Of course, employment and salaries for the individual are not static. Over time, salaries may rise or fall, or stagnate. Today, you may be part of the 700,000 with no income worth taxing. In a few years time, you may find yourself "promoted" to the rank of "taxpayer".

However, if employment trends change, then an assumption of a traditional model of relatively stable employment and a "career" path for employees, with starting salaries and regular increments may be unrealistic. 

Conversely, most Singaporeans (about 2/3 of each cohort) will eventually attain post-secondary qualification. Most will have tertiary qualification (about 60%) with a diploma or degree. They will be looking for PMET job vacancies. 

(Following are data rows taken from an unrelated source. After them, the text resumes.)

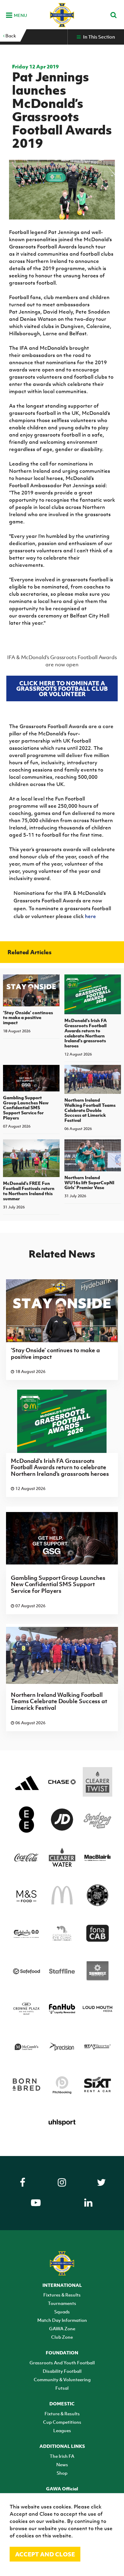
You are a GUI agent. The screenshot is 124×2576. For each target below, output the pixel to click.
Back (10, 36)
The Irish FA (62, 2456)
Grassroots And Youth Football (62, 2363)
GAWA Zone (62, 2328)
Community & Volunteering (62, 2379)
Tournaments (62, 2303)
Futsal (62, 2388)
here (90, 916)
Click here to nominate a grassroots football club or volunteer (62, 688)
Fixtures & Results (62, 2295)
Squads (62, 2312)
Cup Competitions (62, 2422)
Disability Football (62, 2371)
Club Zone (62, 2337)
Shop (62, 2473)
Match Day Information (62, 2320)
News (62, 2464)
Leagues (62, 2430)
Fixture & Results (62, 2413)
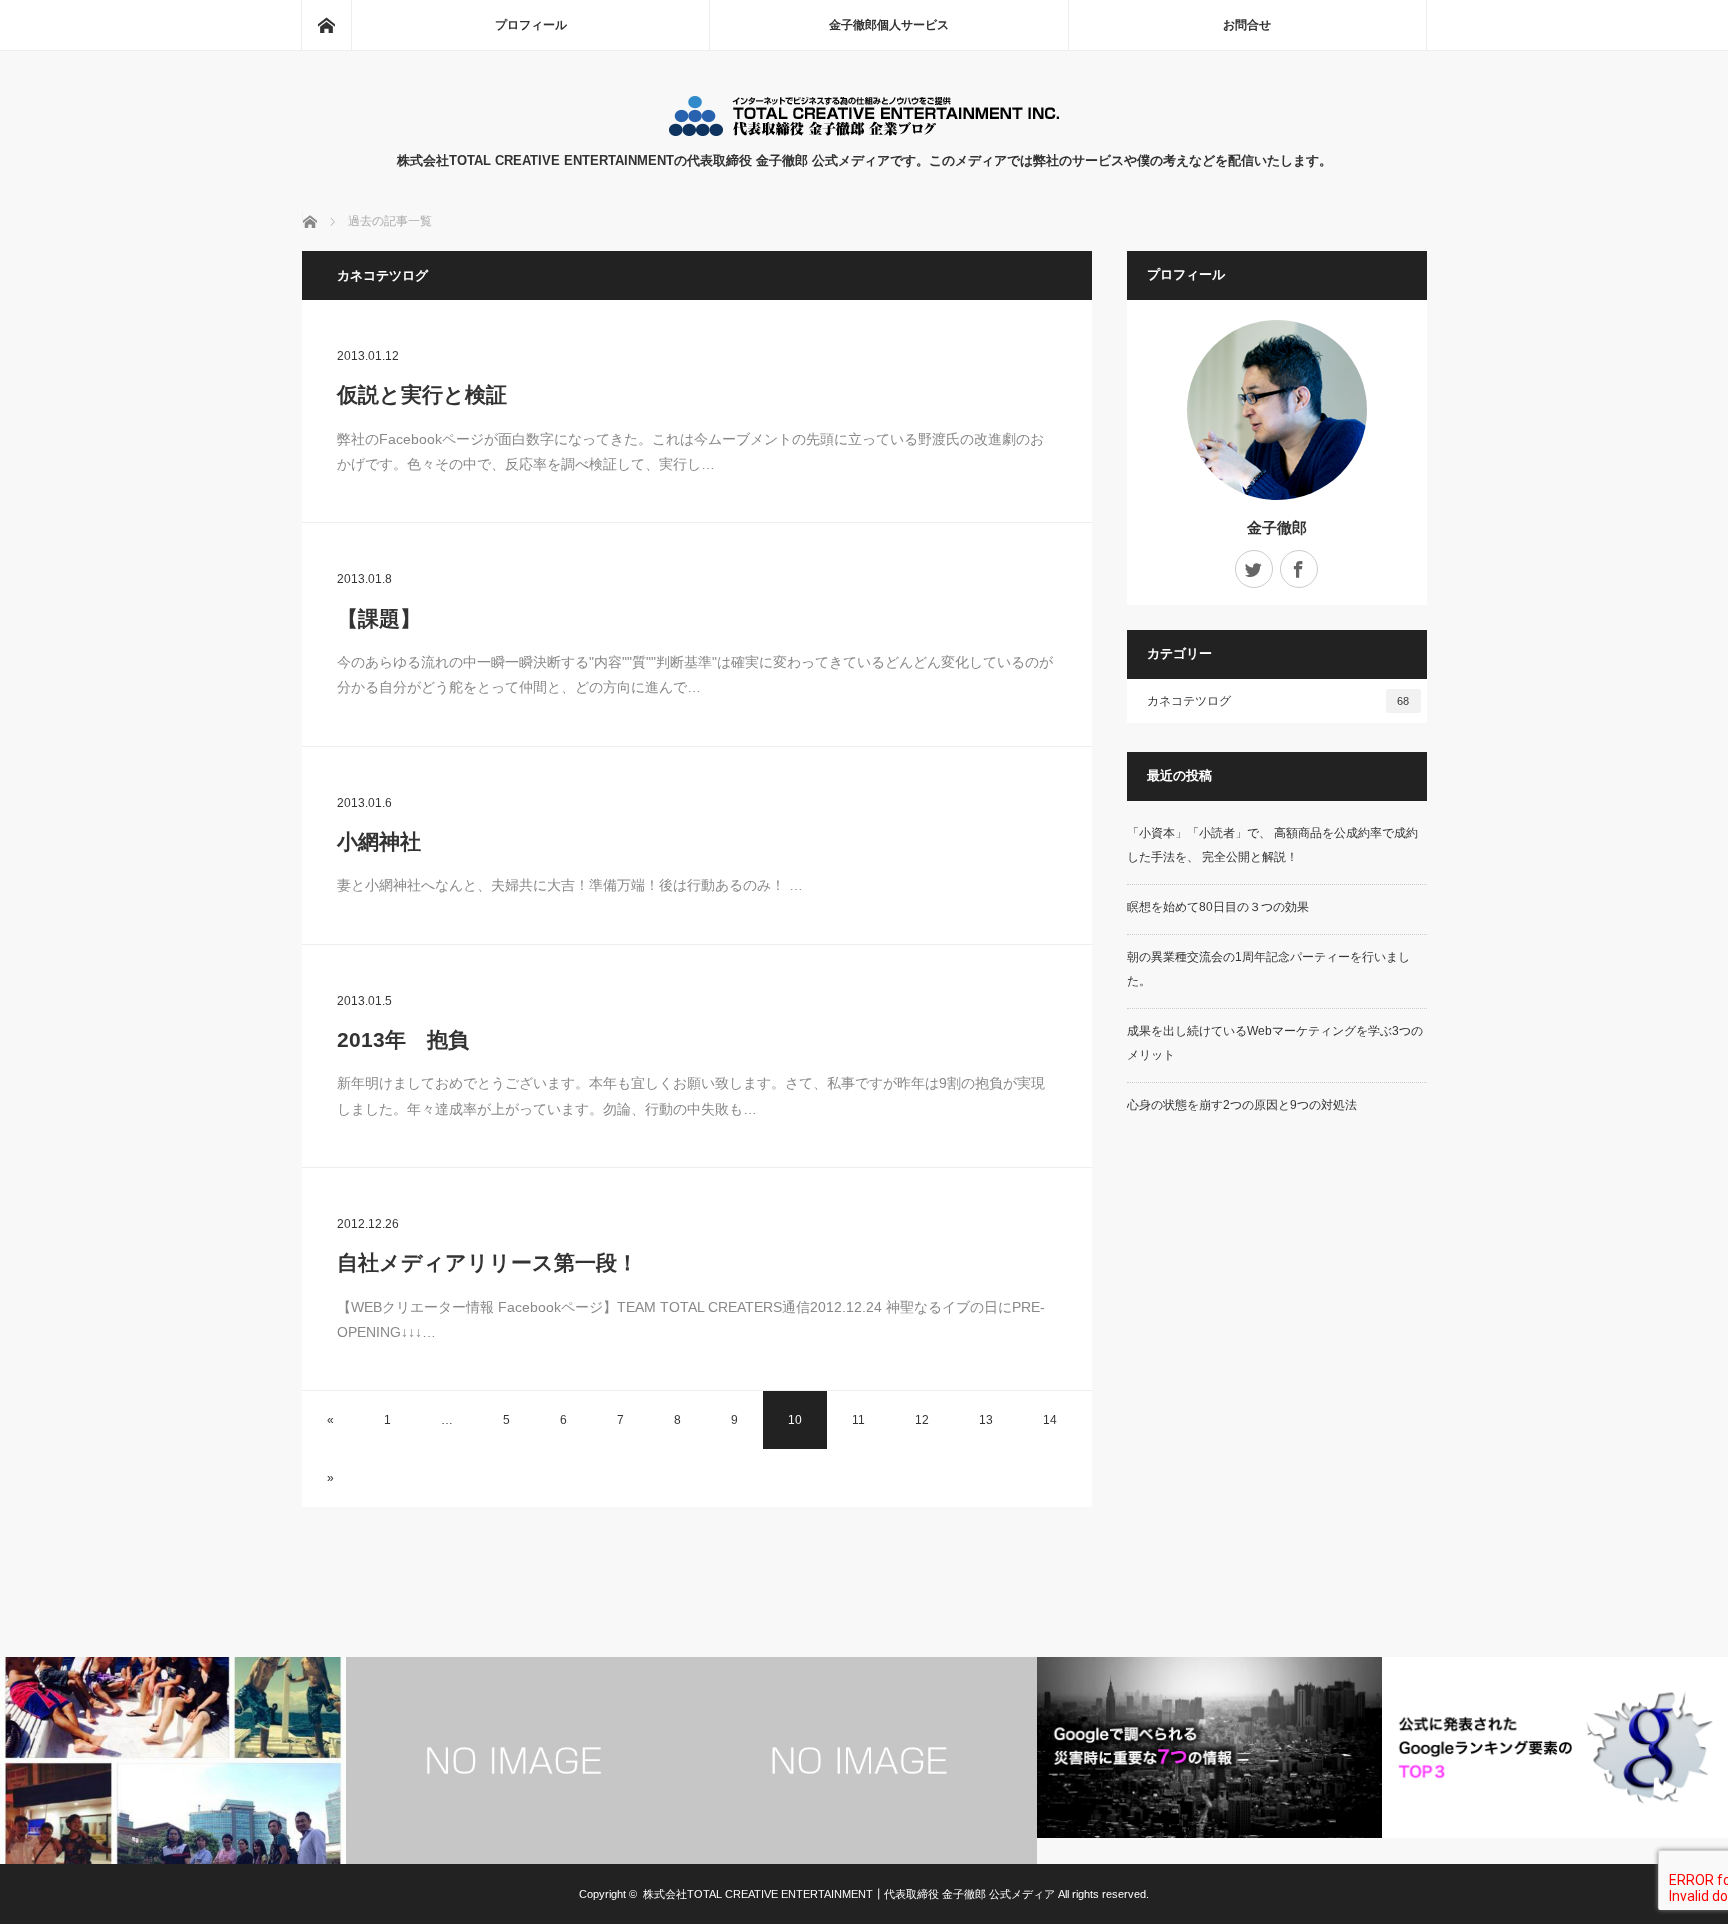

But if globalisation and computerisation, and automation (the second machine age) were to hollow out the middle management, will there be jobs for the M&E (managers and executives) in PMET ?

The problem is not the minimum sum. The problem is meeting the minimum sum. 

The argument against the minimum sum has so far been about avoiding having to contribute to a minimum sum at 55, for eventual payout at 65 via CPF Life.

The arguments have been short-sighted and self-serving - CPF members wanting to be able to access a larger piece of the pie that is their CPF savings.

However, the true problem is that if you cannot meet the minimum sum at 55, you would have difficulties at 65. Unless you have the good fortune to die before then. 

Moreover, the next generation will likely have more difficulties meeting the minimum sum, and more importantly being prepared for retirement.

Lower income workers will need more help.